Material for this task:
━━━━━━━━━━

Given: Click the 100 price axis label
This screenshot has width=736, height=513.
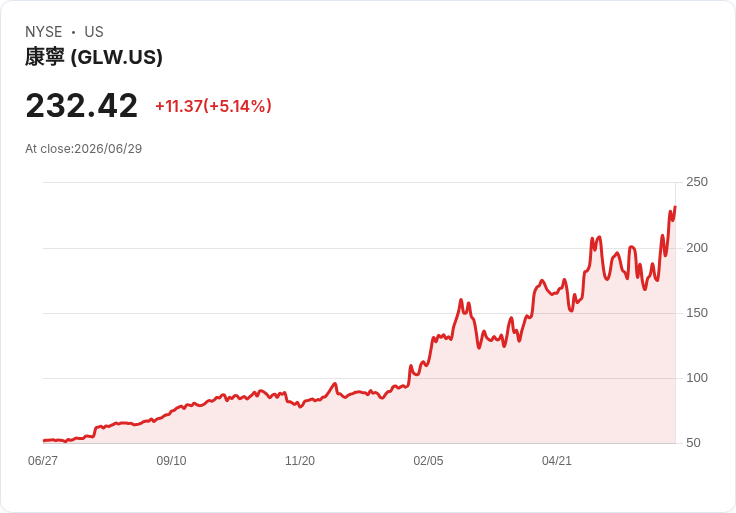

━━━━━━━━━━

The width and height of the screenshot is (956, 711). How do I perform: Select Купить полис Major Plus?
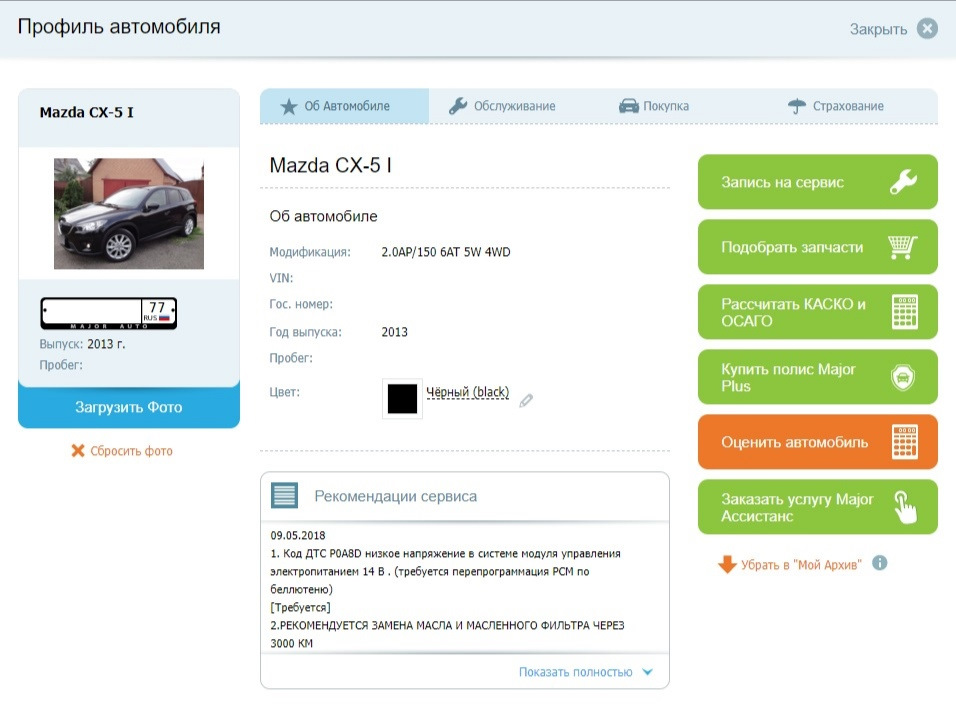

━━━━━━━━━━

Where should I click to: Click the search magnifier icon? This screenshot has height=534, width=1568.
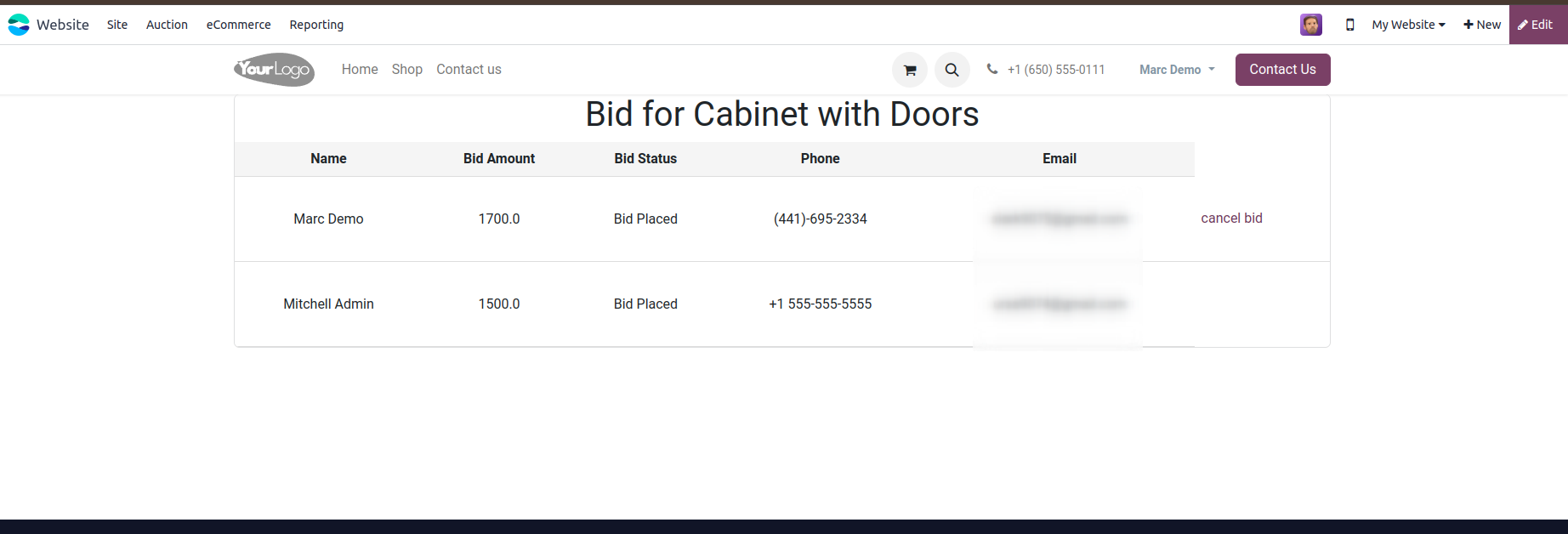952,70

━━━━━━━━━━

Task instructions:
In the entries above, find the line holding "Given: Click the 100 price axis label" and the line holding "This screenshot has width=736, height=513.", then retype exactly those two lines and every line between them, and nothing else.

Task answer:
Given: Click the 100 price axis label
This screenshot has width=736, height=513.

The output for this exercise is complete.